Can you please make a playlist for the Sniper in TF2? I want to improve my aim without being forced to play against better players because they're nothing but obstacles.
What beginner playlists are worth looking at that aren’t very time consuming. I’ve played other playlists people have suggested but they are so difficult or they take upwards of 45 minutes
Check my github it has a beginner tab
i'm not sure so i'm asking what are ur ranks/scores in aim training?
do you still stream? not sure if im not catching cause of uk time
I haven't in a long time my friend.
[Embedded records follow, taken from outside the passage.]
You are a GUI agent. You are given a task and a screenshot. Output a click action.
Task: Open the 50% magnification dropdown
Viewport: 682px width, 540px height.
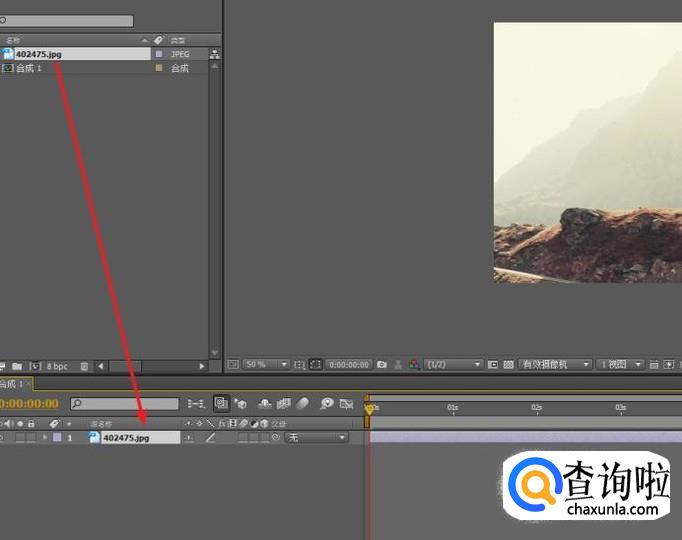[x=266, y=365]
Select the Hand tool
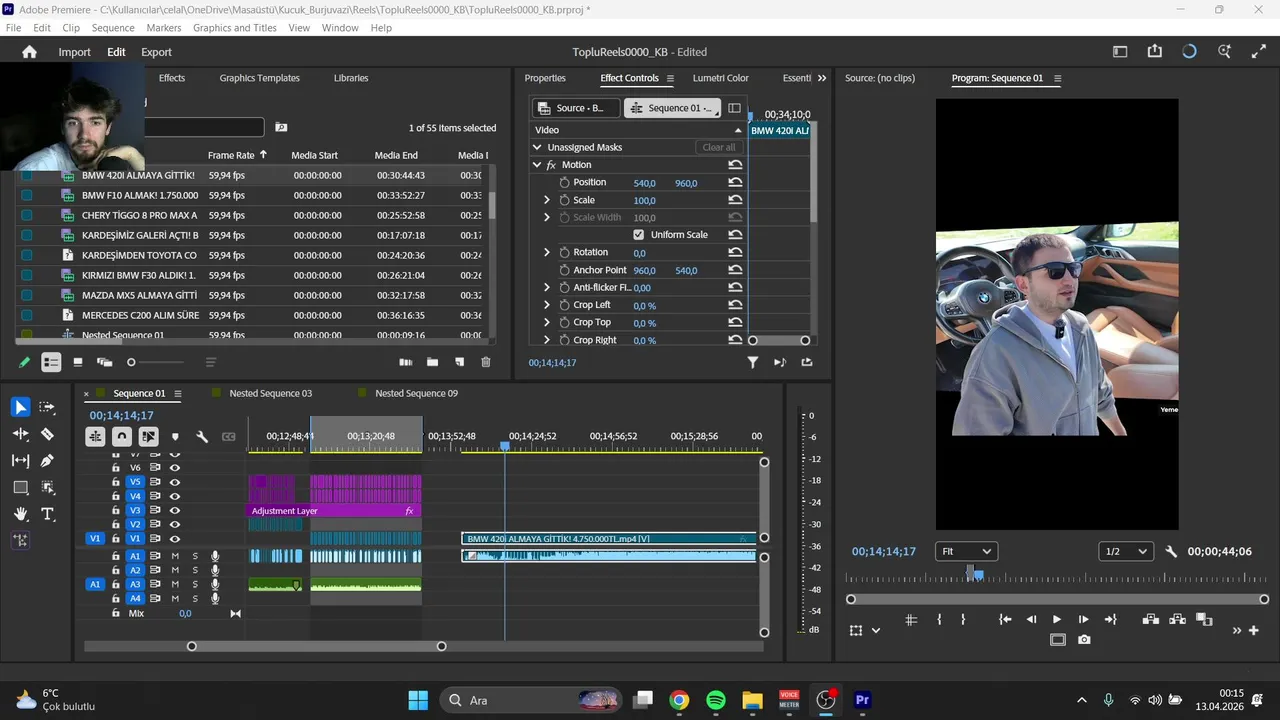Image resolution: width=1280 pixels, height=720 pixels. click(x=20, y=514)
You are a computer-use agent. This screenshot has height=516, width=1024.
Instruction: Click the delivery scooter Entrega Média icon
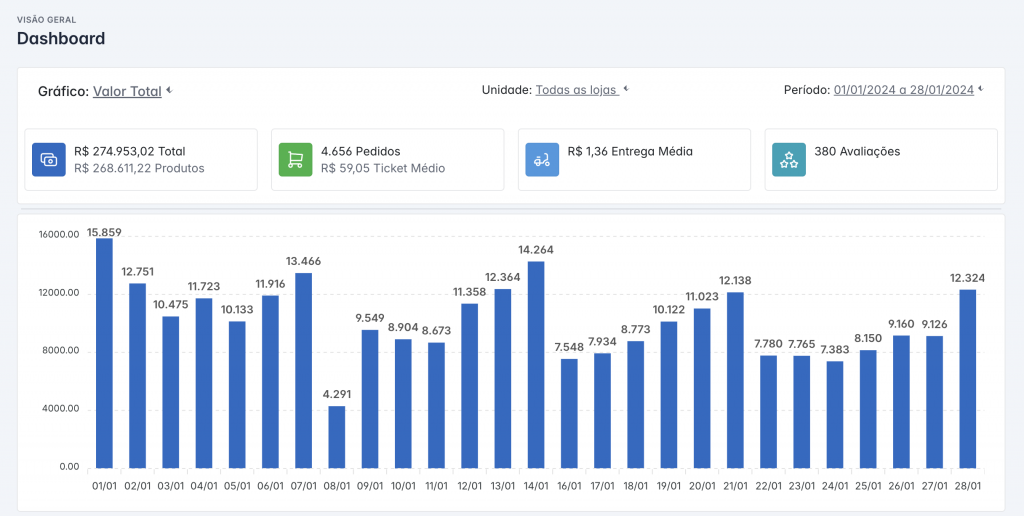pyautogui.click(x=542, y=160)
But I plan on getting back into it soon! 🫶
recommended by dragod!
i had good success with csgo hub set to shuffle and focusing on counter strafing.
my aim training when i didn't have the PC to play cs2 really didn't do all that much for actual ingame improvement compared to ingame play time. i sunk almost 2k hours into this and yes, i am now better in aimtrainers and suck twice as hard ingame. yes, yes... i know aim training is complimentary. i had no choice lol. movement scenarios absolutely suck(i mean they are really dog shit) in aimtrainers and for some weird reason i move a lot in cs. so back to the fundamentals and focus on counter strafing. no one gives a shit about close fast strafes in tac shooters. thats just not going to happen in that manner. and even in xdefiant or something like that, you better be moving as well. you are not going to wallbang someone crossing on d2 through the double door with a scout unless you practice it in an actual match. you won't have recoil control unless you practice it ingame. you won't find the timing to kill someone full flashed... i think you get the point. aim training is still fun but too many people think aim is the deciding factor in everything. you need decent aim, sure. but then what? none of the scenarios get you ready for surprise peeks by a good player. there's not much confirming there. that's luxury. you see a change in pixels you fling the mouse across and shoot or you are dead. same issue with flicking to a target missing and flicking to the next one for score maxing. you better make sure that target is dead or you are. there are not many scenarios outside of bragging rights that translate well into an actual game. what is this 140 cm/360 score maxing BS in static for example? why is a 90 fov in cs not "alllowed" but 120 for TS is fine? i mean i really like playing aim trainers, but they don't fix everything or get you ready for ingame scenarios they way you think they would.
You said stop playing with myself? 😂
Hey now, don't be flaming the Valorant Ultimate Femboy Hentai Trainer playlist man. It got me from unranked to iron in Val
😩😩dont leak the secret playlist
This or latest west proter video hmmmmm
What thaa, crazy timings
Your scoring system is whack. A literal newborn with parkinsons can meet most of those target scores. This is like a bodybuilder who is 120lbs and 18% bodyfat saying "oh you think you can lift heavy weights? well how about you go try and deadlift a milk jug and see if you're as strong as you think you are!"
@dekapitated0451 I talk about it in the video. That particular scoring is to check if you're a pure beginner. If you want a "test" do my benches.